▶ REQUIREMENT
Although the records contain pictures, only their text should be repeated, exactly as it stands.

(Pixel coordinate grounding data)
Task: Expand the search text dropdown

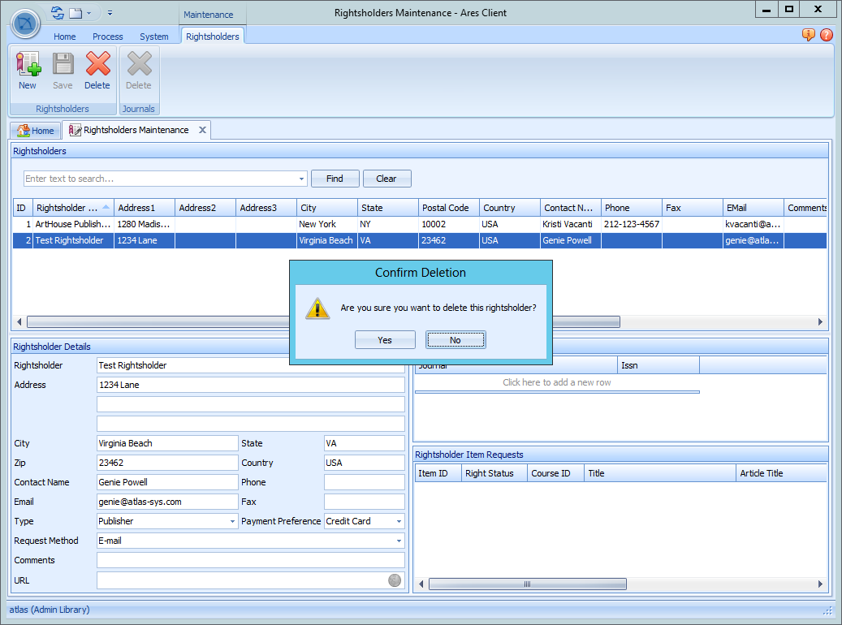Action: click(301, 179)
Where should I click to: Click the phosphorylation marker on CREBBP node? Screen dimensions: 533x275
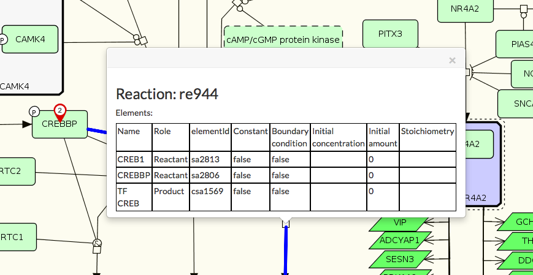tap(34, 111)
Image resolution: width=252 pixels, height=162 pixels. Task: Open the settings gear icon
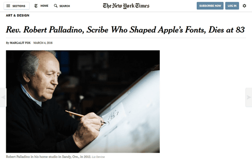[244, 6]
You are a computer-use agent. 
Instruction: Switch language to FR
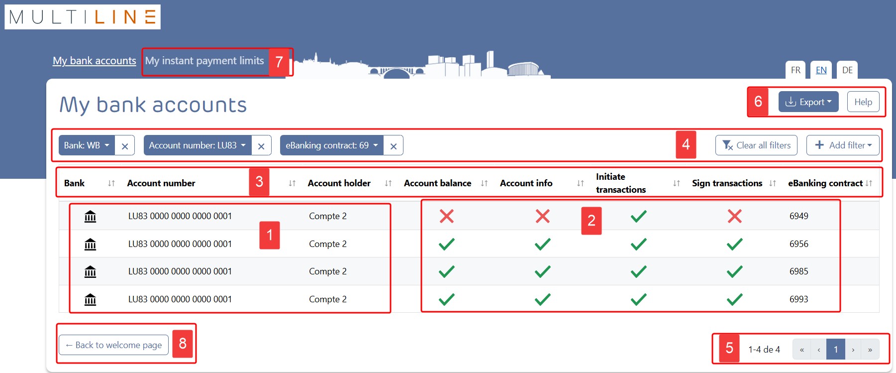tap(796, 70)
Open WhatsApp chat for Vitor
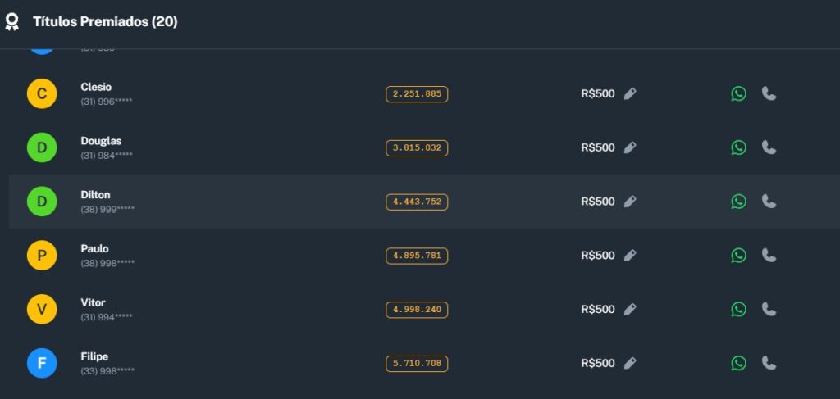 tap(738, 310)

▶ TASK SOLUTION
Task: Expand the search text dropdown

Action: click(301, 179)
Where should I click to: Click the phosphorylation marker on CREBBP node? Screen dimensions: 533x275
tap(34, 111)
Image resolution: width=252 pixels, height=162 pixels. Task: Open the settings gear icon
[244, 6]
You are a computer-use agent. 
Instruction: Switch language to FR
tap(796, 70)
Open WhatsApp chat for Vitor
 tap(738, 310)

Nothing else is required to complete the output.